_Written request 1_
Duplicate the passage of the forum thread on on-demand hot water from "I am building" to "pilot is a must.", word for word.

On demand hot water

26 Posts
Aug 26, 2009 09:37 pm
On demand hot water

I am building a off-grid home in upstate NY and need to install a propane on-demand hot water unit. Eventually I will incorporate solar hot water but given the fact I'm near broke, it'll have to wait.
The system I have is a 1K array with 16 Trojan T-105's. I see 6K per day in the summer and probably 3.5K - 4K in the winter.
I'd love to hear if anyone knows of a unit that only draws a mere trickle of electricity when not in use and only runs temp controls when in use.
I know Bosch makes one that turns on with water pressure but it's BTU rating is too small for our household needs.
175,000 BTU range would be about right and no standing pilot is a must.
Thanks with any input.
Dave C.
462 Posts
Aug 27, 2009 11:49 am
Re: On demand hot water

Dave, why do you have to install an on demand hot water heater? 175,000 BTU's? A normal hot water heater is only around 40,000 BTU's, and probably a lot cheaper to purchase and replace as well as to operate. You should consider solar first. If you are installing a PV system I would think that if you invest in a single or two solar hot water panels and run the pump off the PV system that the cost would be way more economical. If this is a vacation home and you are not there much, then there will be plenty of time to heat up a tankfull of water.
 If you are building this home from scratch, then maybe you should consult with someone who knows solar. You could incorporate a sunspace to house the tank that can heat your home off season and while you are away and incorporate the hot water tank into this space as well.
 Lots you can do besides invest lots of money into PV......

(Stored items)
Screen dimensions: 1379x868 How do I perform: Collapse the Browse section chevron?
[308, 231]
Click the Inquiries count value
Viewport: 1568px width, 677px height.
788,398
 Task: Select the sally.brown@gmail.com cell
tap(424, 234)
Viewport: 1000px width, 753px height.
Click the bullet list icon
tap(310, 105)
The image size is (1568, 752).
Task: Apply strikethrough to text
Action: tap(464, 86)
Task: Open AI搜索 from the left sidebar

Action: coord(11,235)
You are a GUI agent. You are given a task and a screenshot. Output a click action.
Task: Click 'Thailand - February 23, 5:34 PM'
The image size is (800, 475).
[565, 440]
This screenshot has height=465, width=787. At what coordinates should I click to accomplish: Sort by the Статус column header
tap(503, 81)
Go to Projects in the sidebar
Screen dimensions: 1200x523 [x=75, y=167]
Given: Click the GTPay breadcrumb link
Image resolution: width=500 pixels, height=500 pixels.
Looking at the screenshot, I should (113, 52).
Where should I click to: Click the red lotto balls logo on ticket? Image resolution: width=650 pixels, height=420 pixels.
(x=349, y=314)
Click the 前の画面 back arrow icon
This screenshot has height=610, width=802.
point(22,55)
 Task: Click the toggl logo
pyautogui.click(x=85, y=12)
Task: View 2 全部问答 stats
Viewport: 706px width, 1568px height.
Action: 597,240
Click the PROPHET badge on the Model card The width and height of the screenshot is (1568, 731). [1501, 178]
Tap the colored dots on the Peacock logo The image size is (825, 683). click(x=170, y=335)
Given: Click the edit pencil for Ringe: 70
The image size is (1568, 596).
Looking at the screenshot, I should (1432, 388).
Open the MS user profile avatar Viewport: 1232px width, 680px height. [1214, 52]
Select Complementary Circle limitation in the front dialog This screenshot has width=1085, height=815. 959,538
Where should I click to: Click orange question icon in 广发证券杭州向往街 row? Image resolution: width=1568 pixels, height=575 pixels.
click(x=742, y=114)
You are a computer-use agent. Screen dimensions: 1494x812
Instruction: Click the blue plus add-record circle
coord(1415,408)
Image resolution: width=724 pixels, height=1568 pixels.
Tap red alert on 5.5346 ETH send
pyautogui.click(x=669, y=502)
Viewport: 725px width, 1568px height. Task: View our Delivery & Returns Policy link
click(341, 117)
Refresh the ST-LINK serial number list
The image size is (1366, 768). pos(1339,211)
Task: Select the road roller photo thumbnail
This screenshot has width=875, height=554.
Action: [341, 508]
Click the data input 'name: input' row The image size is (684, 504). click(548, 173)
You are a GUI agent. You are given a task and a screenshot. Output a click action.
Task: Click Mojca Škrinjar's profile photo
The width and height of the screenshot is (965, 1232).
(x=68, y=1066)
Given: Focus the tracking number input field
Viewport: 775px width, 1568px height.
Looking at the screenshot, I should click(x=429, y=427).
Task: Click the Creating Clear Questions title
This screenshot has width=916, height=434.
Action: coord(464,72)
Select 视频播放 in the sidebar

_Written request 2_
Write out the stored items verbatim, from the first line through the line containing "tap(424, 234)", and nothing else.

_Final result 1_
I am building a off-grid home in upstate NY and need to install a propane on-demand hot water unit. Eventually I will incorporate solar hot water but given the fact I'm near broke, it'll have to wait.
The system I have is a 1K array with 16 Trojan T-105's. I see 6K per day in the summer and probably 3.5K - 4K in the winter.
I'd love to hear if anyone knows of a unit that only draws a mere trickle of electricity when not in use and only runs temp controls when in use.
I know Bosch makes one that turns on with water pressure but it's BTU rating is too small for our household needs.
175,000 BTU range would be about right and no standing pilot is a must.

_Final result 2_
Screen dimensions: 1379x868 How do I perform: Collapse the Browse section chevron?
[308, 231]
Click the Inquiries count value
Viewport: 1568px width, 677px height.
788,398
 Task: Select the sally.brown@gmail.com cell
tap(424, 234)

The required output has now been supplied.